Excuse the ignorance on terms, when you say combo, I believe that means a curved wye?
Your picture shows a combo. It's called that as it is a one piece combination wye plus 45. You can always use a wye plus a 45 where you need a combo, but that would take up more room.
That wouldn't have a clean exit out of the drywall.
Either the perspective is very weird, or you're showing a 2" combo.
Since I'm raising the fitting for the p-trap anyway, would the picture below be ok?
I don't understand what that picture means, what you intend it to show as a proposed configuration.
A trap arm can't drop more than one pipe diameter before being vented, so if you want the two trap arms to join a single san-tee on the stack, you'd need a horizontal combo to combine the trap arms.
You can put two separate san-tees on the stack, one on top of the other (they make street san-tees), then you could have two separate trap arms at different elevations, and each trap arm could enter the wall via a quarter bend as usual. Obviously your two traps would end up at different elevations.

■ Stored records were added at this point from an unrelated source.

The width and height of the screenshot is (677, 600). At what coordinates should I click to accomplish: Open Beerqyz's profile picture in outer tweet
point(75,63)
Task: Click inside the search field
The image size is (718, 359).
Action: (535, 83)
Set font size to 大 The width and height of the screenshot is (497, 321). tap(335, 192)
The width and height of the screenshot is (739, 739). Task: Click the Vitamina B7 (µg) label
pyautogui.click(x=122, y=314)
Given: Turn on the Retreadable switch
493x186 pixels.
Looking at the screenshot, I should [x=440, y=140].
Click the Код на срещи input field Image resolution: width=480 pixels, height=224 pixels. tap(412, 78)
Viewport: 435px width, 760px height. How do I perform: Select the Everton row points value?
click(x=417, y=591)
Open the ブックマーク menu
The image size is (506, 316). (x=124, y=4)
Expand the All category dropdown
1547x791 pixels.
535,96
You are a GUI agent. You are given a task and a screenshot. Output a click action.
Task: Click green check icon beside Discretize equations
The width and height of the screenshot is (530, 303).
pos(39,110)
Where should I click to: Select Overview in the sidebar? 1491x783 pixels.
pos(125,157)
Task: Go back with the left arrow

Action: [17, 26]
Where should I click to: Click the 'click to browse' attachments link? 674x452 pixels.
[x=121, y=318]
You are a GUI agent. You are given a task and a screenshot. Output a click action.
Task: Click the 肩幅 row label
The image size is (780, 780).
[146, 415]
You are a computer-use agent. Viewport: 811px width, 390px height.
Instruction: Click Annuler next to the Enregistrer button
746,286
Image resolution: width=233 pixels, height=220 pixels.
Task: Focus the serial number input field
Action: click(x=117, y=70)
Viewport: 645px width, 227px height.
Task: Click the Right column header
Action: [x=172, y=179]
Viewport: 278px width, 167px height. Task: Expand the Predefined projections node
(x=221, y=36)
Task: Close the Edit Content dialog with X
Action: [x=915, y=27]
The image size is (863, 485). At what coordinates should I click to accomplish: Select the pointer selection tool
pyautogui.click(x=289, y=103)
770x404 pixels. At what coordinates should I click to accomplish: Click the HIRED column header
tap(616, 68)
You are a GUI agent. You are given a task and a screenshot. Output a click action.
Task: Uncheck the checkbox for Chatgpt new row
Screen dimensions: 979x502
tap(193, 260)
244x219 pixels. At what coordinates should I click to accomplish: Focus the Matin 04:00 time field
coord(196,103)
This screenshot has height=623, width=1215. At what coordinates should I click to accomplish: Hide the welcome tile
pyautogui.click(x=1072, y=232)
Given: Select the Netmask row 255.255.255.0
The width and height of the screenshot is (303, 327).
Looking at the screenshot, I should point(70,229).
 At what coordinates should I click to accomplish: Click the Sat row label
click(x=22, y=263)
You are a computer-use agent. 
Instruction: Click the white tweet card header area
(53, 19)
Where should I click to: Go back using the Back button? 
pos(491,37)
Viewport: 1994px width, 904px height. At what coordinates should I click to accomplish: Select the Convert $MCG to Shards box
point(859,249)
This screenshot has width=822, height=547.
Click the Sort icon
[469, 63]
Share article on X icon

Or you could put a double fixture fitting in the wall horizontally in between both traps, with the drain dropping down before jogging horizontally to join your existing stack. Likewise the vent off the double fixture fitting would rise up at least 6" above the fixture flood rims before jogging horizontally to join your existing stack. And the stack between those connections could disappear, i.e. each connection to the stack could be a quarter bend.